[Saved data entries]
++++++++++
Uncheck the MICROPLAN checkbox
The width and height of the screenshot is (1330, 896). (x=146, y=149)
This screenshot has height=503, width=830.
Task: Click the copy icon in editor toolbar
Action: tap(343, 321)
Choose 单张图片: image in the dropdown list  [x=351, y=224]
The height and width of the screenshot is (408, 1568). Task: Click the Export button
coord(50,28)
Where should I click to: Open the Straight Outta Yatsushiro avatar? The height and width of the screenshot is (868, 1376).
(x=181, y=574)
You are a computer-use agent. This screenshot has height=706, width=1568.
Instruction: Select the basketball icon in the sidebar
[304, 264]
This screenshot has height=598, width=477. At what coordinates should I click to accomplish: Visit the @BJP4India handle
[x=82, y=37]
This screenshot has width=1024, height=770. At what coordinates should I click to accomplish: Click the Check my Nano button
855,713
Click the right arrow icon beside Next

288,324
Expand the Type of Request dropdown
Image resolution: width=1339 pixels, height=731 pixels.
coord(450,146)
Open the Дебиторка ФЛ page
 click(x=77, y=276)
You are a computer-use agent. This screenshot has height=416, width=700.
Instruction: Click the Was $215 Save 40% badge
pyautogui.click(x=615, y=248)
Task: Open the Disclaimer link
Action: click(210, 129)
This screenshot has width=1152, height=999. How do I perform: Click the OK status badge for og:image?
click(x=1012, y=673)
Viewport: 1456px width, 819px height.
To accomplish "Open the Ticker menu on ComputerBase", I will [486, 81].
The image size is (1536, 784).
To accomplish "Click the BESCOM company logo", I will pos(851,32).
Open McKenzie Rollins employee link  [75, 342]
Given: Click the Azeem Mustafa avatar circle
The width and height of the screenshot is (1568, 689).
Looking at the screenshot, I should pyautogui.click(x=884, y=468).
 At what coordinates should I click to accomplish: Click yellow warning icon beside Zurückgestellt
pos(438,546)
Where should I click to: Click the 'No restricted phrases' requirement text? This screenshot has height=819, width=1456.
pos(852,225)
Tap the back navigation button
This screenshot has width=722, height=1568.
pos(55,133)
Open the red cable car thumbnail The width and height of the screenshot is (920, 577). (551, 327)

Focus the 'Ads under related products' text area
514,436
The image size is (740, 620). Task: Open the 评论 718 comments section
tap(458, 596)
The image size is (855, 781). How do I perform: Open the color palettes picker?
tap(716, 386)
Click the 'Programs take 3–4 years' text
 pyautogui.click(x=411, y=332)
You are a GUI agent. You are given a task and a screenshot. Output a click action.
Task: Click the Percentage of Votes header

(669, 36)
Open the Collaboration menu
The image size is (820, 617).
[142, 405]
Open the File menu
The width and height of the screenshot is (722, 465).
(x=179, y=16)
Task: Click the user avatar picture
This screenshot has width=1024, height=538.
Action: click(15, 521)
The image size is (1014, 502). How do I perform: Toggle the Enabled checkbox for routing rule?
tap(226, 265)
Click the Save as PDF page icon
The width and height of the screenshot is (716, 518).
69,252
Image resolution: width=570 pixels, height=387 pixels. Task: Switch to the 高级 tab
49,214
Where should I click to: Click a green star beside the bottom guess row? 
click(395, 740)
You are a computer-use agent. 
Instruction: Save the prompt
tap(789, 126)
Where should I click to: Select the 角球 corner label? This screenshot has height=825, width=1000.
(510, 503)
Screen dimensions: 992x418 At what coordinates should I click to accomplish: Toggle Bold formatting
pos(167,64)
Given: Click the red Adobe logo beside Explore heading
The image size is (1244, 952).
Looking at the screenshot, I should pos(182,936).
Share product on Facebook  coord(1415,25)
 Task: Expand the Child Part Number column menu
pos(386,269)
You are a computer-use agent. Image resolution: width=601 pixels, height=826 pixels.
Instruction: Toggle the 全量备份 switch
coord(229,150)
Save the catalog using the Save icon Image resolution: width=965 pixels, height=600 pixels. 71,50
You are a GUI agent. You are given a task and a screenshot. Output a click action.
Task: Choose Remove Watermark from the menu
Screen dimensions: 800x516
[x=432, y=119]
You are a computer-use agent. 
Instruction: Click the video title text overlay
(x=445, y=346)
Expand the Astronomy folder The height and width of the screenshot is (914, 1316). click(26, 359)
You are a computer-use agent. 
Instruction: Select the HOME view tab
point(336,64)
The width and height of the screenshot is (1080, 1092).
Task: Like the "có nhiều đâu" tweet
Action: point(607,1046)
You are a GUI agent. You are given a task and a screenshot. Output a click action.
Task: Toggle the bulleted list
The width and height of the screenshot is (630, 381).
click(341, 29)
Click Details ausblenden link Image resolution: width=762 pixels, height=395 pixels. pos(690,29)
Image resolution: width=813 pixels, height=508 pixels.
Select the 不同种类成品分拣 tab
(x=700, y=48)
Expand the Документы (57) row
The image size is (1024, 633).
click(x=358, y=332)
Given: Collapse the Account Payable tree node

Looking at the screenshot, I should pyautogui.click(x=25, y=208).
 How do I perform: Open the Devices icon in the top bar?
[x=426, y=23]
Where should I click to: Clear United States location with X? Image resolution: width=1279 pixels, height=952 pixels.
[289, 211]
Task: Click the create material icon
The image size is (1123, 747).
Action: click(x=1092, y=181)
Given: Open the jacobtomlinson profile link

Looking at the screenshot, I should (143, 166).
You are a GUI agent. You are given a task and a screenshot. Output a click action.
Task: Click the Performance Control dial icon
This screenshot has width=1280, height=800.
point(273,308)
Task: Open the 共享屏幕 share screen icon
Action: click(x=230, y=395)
++++++++++
▶ _PROBLEM STATEMENT_
Without leaving anything out, repeat the data exactly.

▶ _RESPONSE_
Uncheck the MICROPLAN checkbox
The width and height of the screenshot is (1330, 896). (x=146, y=149)
This screenshot has height=503, width=830.
Task: Click the copy icon in editor toolbar
Action: tap(343, 321)
Choose 单张图片: image in the dropdown list  [x=351, y=224]
The height and width of the screenshot is (408, 1568). Task: Click the Export button
coord(50,28)
Where should I click to: Open the Straight Outta Yatsushiro avatar? The height and width of the screenshot is (868, 1376).
(x=181, y=574)
You are a computer-use agent. This screenshot has height=706, width=1568.
Instruction: Select the basketball icon in the sidebar
[304, 264]
This screenshot has height=598, width=477. At what coordinates should I click to accomplish: Visit the @BJP4India handle
[x=82, y=37]
This screenshot has width=1024, height=770. At what coordinates should I click to accomplish: Click the Check my Nano button
855,713
Click the right arrow icon beside Next

288,324
Expand the Type of Request dropdown
Image resolution: width=1339 pixels, height=731 pixels.
coord(450,146)
Open the Дебиторка ФЛ page
 click(x=77, y=276)
You are a computer-use agent. This screenshot has height=416, width=700.
Instruction: Click the Was $215 Save 40% badge
pyautogui.click(x=615, y=248)
Task: Open the Disclaimer link
Action: click(210, 129)
This screenshot has width=1152, height=999. How do I perform: Click the OK status badge for og:image?
click(x=1012, y=673)
Viewport: 1456px width, 819px height.
To accomplish "Open the Ticker menu on ComputerBase", I will [486, 81].
The image size is (1536, 784).
To accomplish "Click the BESCOM company logo", I will pos(851,32).
Open McKenzie Rollins employee link  [75, 342]
Given: Click the Azeem Mustafa avatar circle
The width and height of the screenshot is (1568, 689).
Looking at the screenshot, I should pyautogui.click(x=884, y=468).
 At what coordinates should I click to accomplish: Click yellow warning icon beside Zurückgestellt
pos(438,546)
Where should I click to: Click the 'No restricted phrases' requirement text? This screenshot has height=819, width=1456.
pos(852,225)
Tap the back navigation button
This screenshot has width=722, height=1568.
pos(55,133)
Open the red cable car thumbnail The width and height of the screenshot is (920, 577). (551, 327)

Focus the 'Ads under related products' text area
514,436
The image size is (740, 620). Task: Open the 评论 718 comments section
tap(458, 596)
The image size is (855, 781). How do I perform: Open the color palettes picker?
tap(716, 386)
Click the 'Programs take 3–4 years' text
 pyautogui.click(x=411, y=332)
You are a GUI agent. You are given a task and a screenshot. Output a click action.
Task: Click the Percentage of Votes header

(669, 36)
Open the Collaboration menu
The image size is (820, 617).
[142, 405]
Open the File menu
The width and height of the screenshot is (722, 465).
(x=179, y=16)
Task: Click the user avatar picture
This screenshot has width=1024, height=538.
Action: click(15, 521)
The image size is (1014, 502). How do I perform: Toggle the Enabled checkbox for routing rule?
tap(226, 265)
Click the Save as PDF page icon
The width and height of the screenshot is (716, 518).
69,252
Image resolution: width=570 pixels, height=387 pixels. Task: Switch to the 高级 tab
49,214
Where should I click to: Click a green star beside the bottom guess row? 
click(395, 740)
You are a computer-use agent. 
Instruction: Save the prompt
tap(789, 126)
Where should I click to: Select the 角球 corner label? This screenshot has height=825, width=1000.
(510, 503)
Screen dimensions: 992x418 At what coordinates should I click to accomplish: Toggle Bold formatting
pos(167,64)
Given: Click the red Adobe logo beside Explore heading
The image size is (1244, 952).
Looking at the screenshot, I should pos(182,936).
Share product on Facebook  coord(1415,25)
 Task: Expand the Child Part Number column menu
pos(386,269)
You are a computer-use agent. Image resolution: width=601 pixels, height=826 pixels.
Instruction: Toggle the 全量备份 switch
coord(229,150)
Save the catalog using the Save icon Image resolution: width=965 pixels, height=600 pixels. 71,50
You are a GUI agent. You are given a task and a screenshot. Output a click action.
Task: Choose Remove Watermark from the menu
Screen dimensions: 800x516
[x=432, y=119]
You are a computer-use agent. 
Instruction: Click the video title text overlay
(x=445, y=346)
Expand the Astronomy folder The height and width of the screenshot is (914, 1316). click(26, 359)
You are a computer-use agent. 
Instruction: Select the HOME view tab
point(336,64)
The width and height of the screenshot is (1080, 1092).
Task: Like the "có nhiều đâu" tweet
Action: point(607,1046)
You are a GUI agent. You are given a task and a screenshot. Output a click action.
Task: Toggle the bulleted list
The width and height of the screenshot is (630, 381).
click(341, 29)
Click Details ausblenden link Image resolution: width=762 pixels, height=395 pixels. pos(690,29)
Image resolution: width=813 pixels, height=508 pixels.
Select the 不同种类成品分拣 tab
(x=700, y=48)
Expand the Документы (57) row
The image size is (1024, 633).
click(x=358, y=332)
Given: Collapse the Account Payable tree node

Looking at the screenshot, I should pyautogui.click(x=25, y=208).
 How do I perform: Open the Devices icon in the top bar?
[x=426, y=23]
Where should I click to: Clear United States location with X? Image resolution: width=1279 pixels, height=952 pixels.
[289, 211]
Task: Click the create material icon
The image size is (1123, 747).
Action: click(x=1092, y=181)
Given: Open the jacobtomlinson profile link

Looking at the screenshot, I should (143, 166).
You are a GUI agent. You are given a task and a screenshot. Output a click action.
Task: Click the Performance Control dial icon
This screenshot has width=1280, height=800.
point(273,308)
Task: Open the 共享屏幕 share screen icon
Action: click(x=230, y=395)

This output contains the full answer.